1 The effects of blockers and openers of K + channels on binding of [ 3 H]‐glibenclamide to microsomes obtained from a pancreatic β‐cell line (HIT‐T15) or rat cerebral cortex were examined. 2 The blockers quinine, chlorpromazine and thiopentone and the openers cromakalim [(±) 6‐cyano‐3,4‐dihydro‐2,2‐dimethyl‐trans‐4‐(2‐oxo‐1‐pyrrolidyl)‐2H‐benzo[b]pyran‐3‐ol] and minoxidil sulphate did not significantly interact with the sulphonylurea receptor of HIT‐cells both at phosphorylating (presence of MgATP) and dephosphorylating (absence of MgATP) conditions. 3 In the absence of MgATP, pinacidil (200‐ 500 μ m ) did not significantly displace [ 3 H]‐glibenclamide binding to microsomes from HIT‐cells.
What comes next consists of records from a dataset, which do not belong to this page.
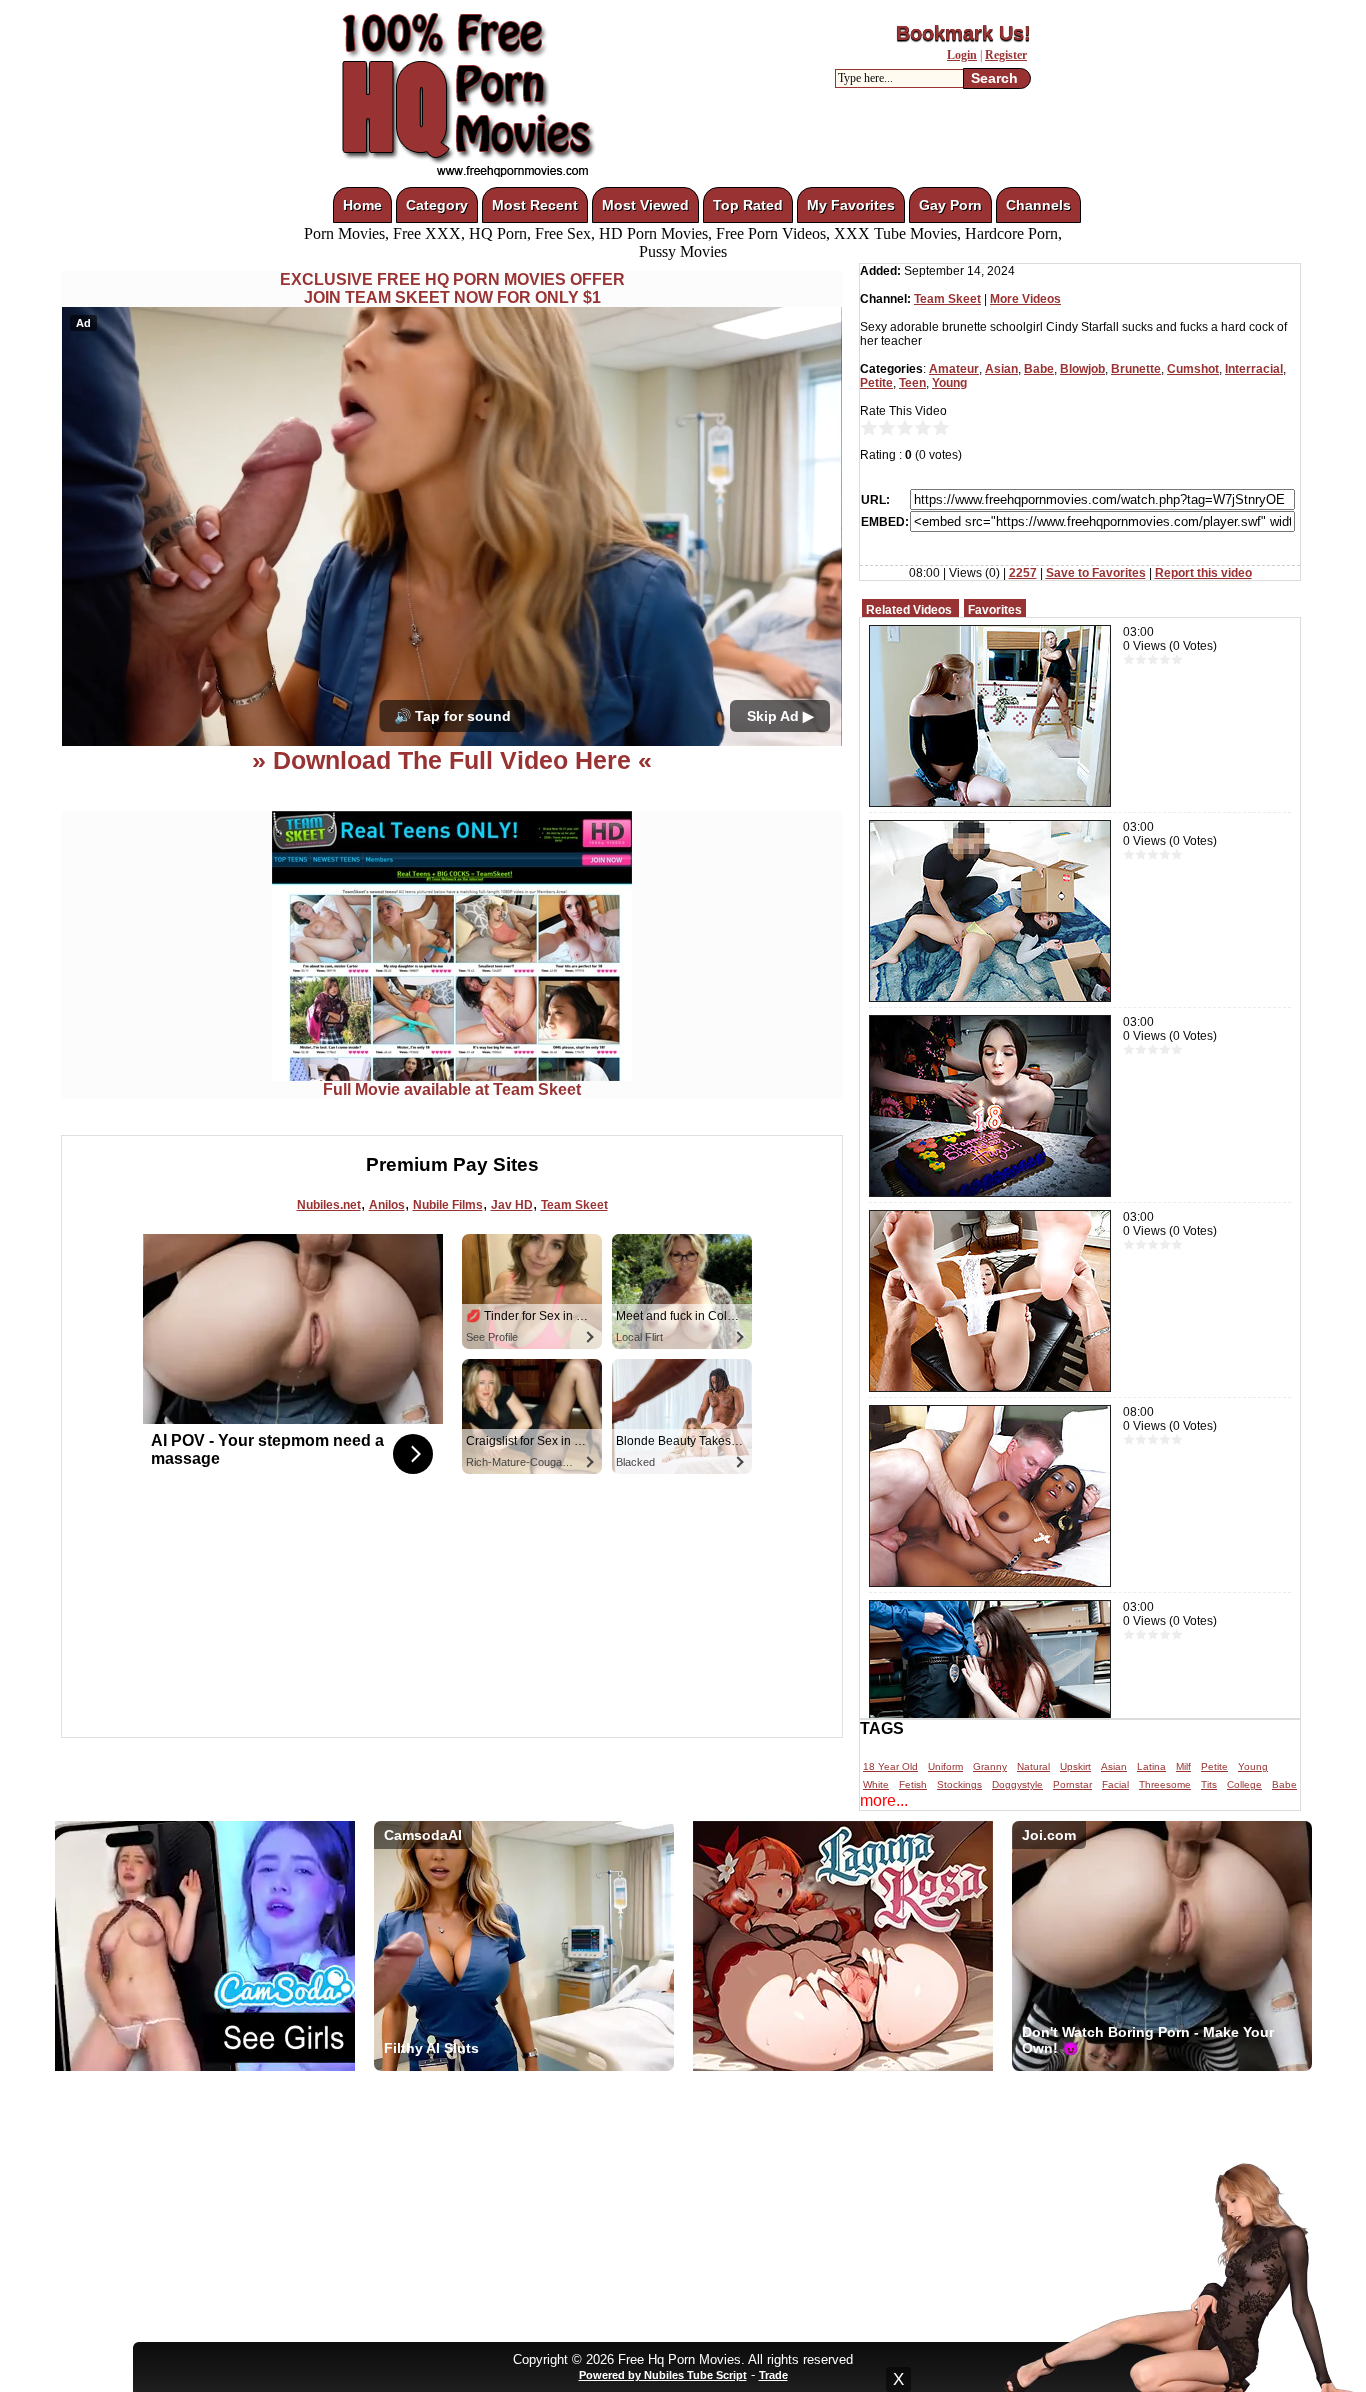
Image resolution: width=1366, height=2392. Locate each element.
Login (962, 55)
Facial (1115, 1784)
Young (949, 383)
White (876, 1784)
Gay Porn (950, 205)
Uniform (945, 1766)
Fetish (913, 1784)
The displacement of [ 3 H]‐glibenclamide binding was strongly enhanced by MgATP and was due to a decrease in the number of high affinity binding sites for glibenclamide. 4 MgATP enhanced pinacidil‐induced inhibition of [ 3 H]‐glibenclamide binding to microsomes from rat cerebral cortex. 5 The effect of MgATP on pinacidil‐induced inhibition of [ 3 H]‐glibenclamide binding was maintained after solubilization of the membranes from HIT‐cells or rat cerebral cortex. 6 It is concluded that the sulphonylurea receptor is regulated not only by sulphonylureas but also by the K + channel openers, diazoxide and pinacidil, and by protein phosphorylation. The binding sites for sulphonylureas and these K + channel openers are not identical, but appear to be located at a single protein or at tightly associated proteins.